しき神が旗を持ち込めなかったのに、これは変わらず手元にあった。あの時たぶん、マヤ様が引き止めてくれたんだ。おまえにとっても大切な物なんだろ? 俺の一存で渡すわけにはいかないけど、祭司長に話をつけておくよ」


 昨晩、夢を介して一度意識に溶け合っていたから、まやかしの中でも傍にいてくれたのだ。櫛に人格は移らないが、彼女の願いはずっと色褪せることなくここにある。だから、もう生きて触れ合うことはできなくとも、形見を持つのは彼が最もふさわしい。


 震える指が愛おしげに淵をなぞった。いつもと変わり映えないはずの蛇の面も、どこか柔らかい。手を引っ込めた後にも、名残惜しそうに見つめていた。


「どうしてそれを……」


「今は教えてやらない。でも、俺が言わなくてもディヤが言い出してたかもな」


 ディヤは目を丸くしつつ首を縦にする。ラケが記憶を見たと知らないのだから、驚くのも無理はない。だが、たとえこれが父であれ祭祀長であれ、身の上を解すれば誰だってこうするはずだ。今は集落へ少しでも早く帰らねばならない。だから、種明かしはまたいずれ。蛇神はため息をついて、澄んだ青空を仰いだ。

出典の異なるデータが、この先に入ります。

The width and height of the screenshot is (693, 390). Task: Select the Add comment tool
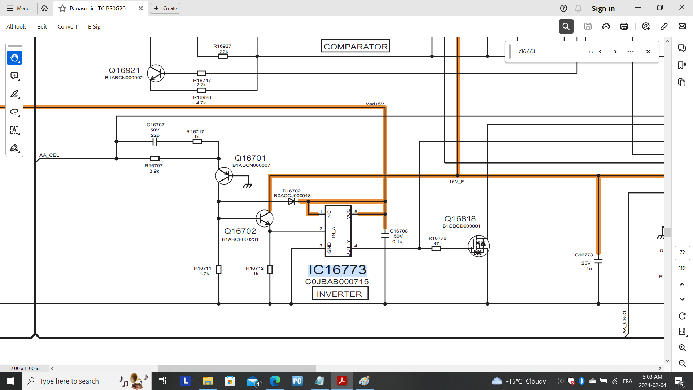14,76
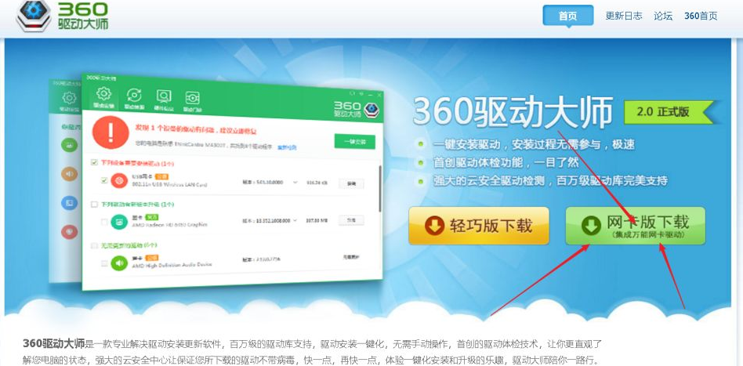743x366 pixels.
Task: Click the green AMD Radeon graphics card icon
Action: pos(118,222)
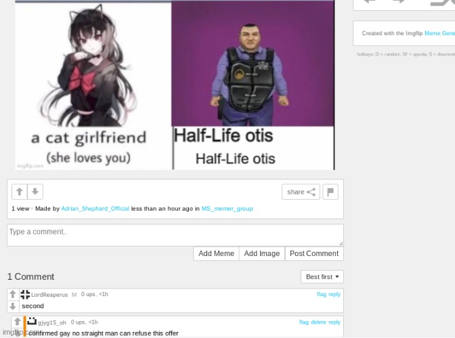Viewport: 455px width, 338px height.
Task: Expand the Best first sort dropdown
Action: [322, 276]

「まぁなんにせよ、ありがとうな。我は一度、天の神様のもとへ参る。……申し開きをしなきゃならないことが山積みだ。ではな!」


 軽く別れを済ませると、蛇神はするりと跳び上がり、一直線に天へ登って行った。それを三人で手を振って見送る。彼の言葉尻が湿っていたのには、気付かないふりをした。